An examination of emergency contraceptive use by midwestern college students using the integrated behavioral model

Monday, November 4, 2013

Jennifer Wohlwend, Ph.D., MPH, CHES, Department of Health and Recreation Professions, The University of Toledo, Toledo, OH
Tavis Glassman, PhD, MPH, MSEd, MCHES, CCPH, School of Population Health, University of Toledo, Toledo, OH
Joseph A. Dake, PhD, MPH, Department of Health Recreation Professions, University of Toledo, Toledo, OH
Timothy R. Jordan, PhD, MEd, Department of Public Health, College of Health Science & Human Service, University of Toledo, Toledo, OH
Sadik Khuder, Ph.D., Medicine, University of Toledo, Toledo, OH
Sanford Kimmel, M.D., Family Medicine, University of Toledo, Toledo, OH
Unintended/unplanned pregnancies represent a serious public health problem that engenders a life-changing sequence of events for young women, their partners and families. Approximately 50% end in abortion; while continuing with the pregnancy leads to increased poverty, absentee fathers, depression, and children with school and health problems. These parents are less likely to complete their college education or pursue careers. If emergency contraception (EC) is used as a second line preventative when contraceptives fail or are not used, the rate of unintended pregnancies would decrease dramatically. The purpose of this study involved assessing knowledge, attitudes, and behaviors of undergraduate college students at 11 Midwestern universities. Total number of students surveyed was 1,553, with a response rate of 98.4%. Females comprised 63.5%, whites 75.3% and 18-21 year olds 80%. Participants reported engaging in sexual intercourse at least once in their lifetime (78.9%) with 8.4% of sexually active students having experienced an unintended/unplanned pregnancy; and 18.1% reporting use of emergency contraception in the last 12 months. Students demonstrated poor comprehension with the majority of students (55%) incorrectly answering 6 of 10 EC knowledge based questions. The Integrated Behavioral Model explained 50% of the intention to use emergency contraception. Each construct contributed a statistically significant portion of variance with the exception of experiential attitude. Future interventions to increase emergency contraceptive use and decrease unintended/unplanned pregnancies for college students could effectively be designed using the Integrated Behavioral Model.

Learning Areas:

Administer health education strategies, interventions and programs
Implementation of health education strategies, interventions and programs
Planning of health education strategies, interventions, and programs

Learning Objectives:
Describe the mechanism of action of emergency contraceptives. Explain the difference between emergency contraception and abortion. Discuss the impact of lack of knowledge of emergency contraception on college student use.

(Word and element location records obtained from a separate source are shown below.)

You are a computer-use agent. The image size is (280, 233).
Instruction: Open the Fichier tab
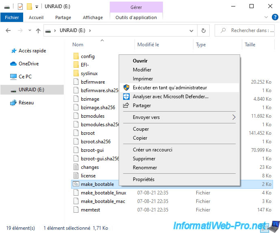click(12, 17)
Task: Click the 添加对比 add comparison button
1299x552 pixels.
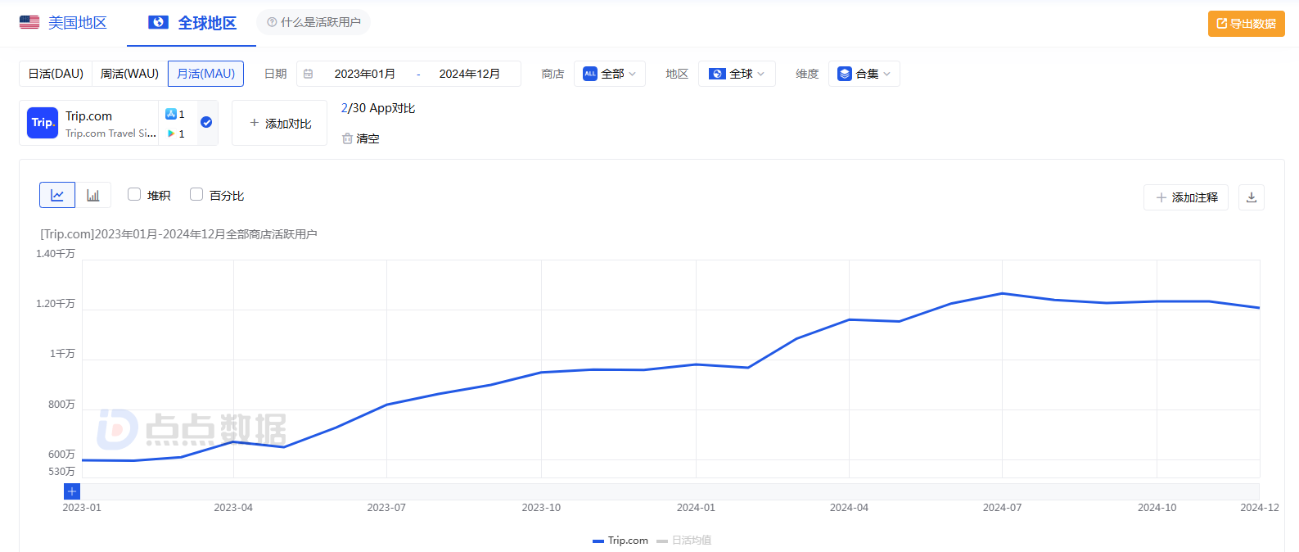Action: point(280,123)
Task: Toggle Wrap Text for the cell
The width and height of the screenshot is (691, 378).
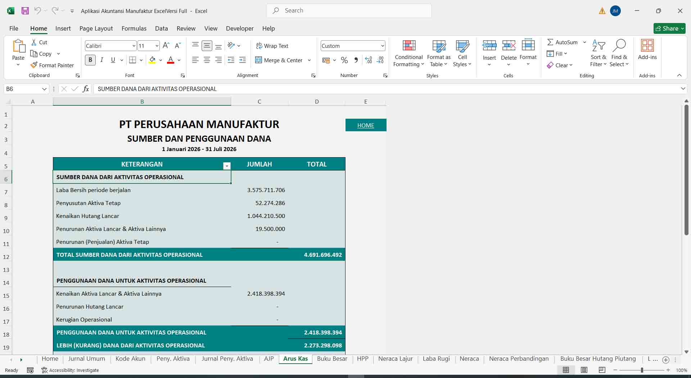Action: (x=272, y=46)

Keyword(s): Contraception, Sexual Behavior

Presenting author's disclosure statement:

Qualified on the content I am responsible for because: I obtained my Ph.D. in Health Education at The University of Toledo, 2013 and MPH in epidemiology, 2005. I was project director for an interdisciplinary research grant targeting high risk drinking by college students. I presented at Ohio SOPHE in 2011 "Using Health Communication Strategies to Reduce High Risk Drinking among College students." I am co-evaluator on a diabetes grant addressing minorities in Toledo, Ohio. I have taught in higher education for 7 years.
Any relevant financial relationships? No

I agree to comply with the American Public Health Association Conflict of Interest and Commercial Support Guidelines, and to disclose to the participants any off-label or experimental uses of a commercial product or service discussed in my presentation.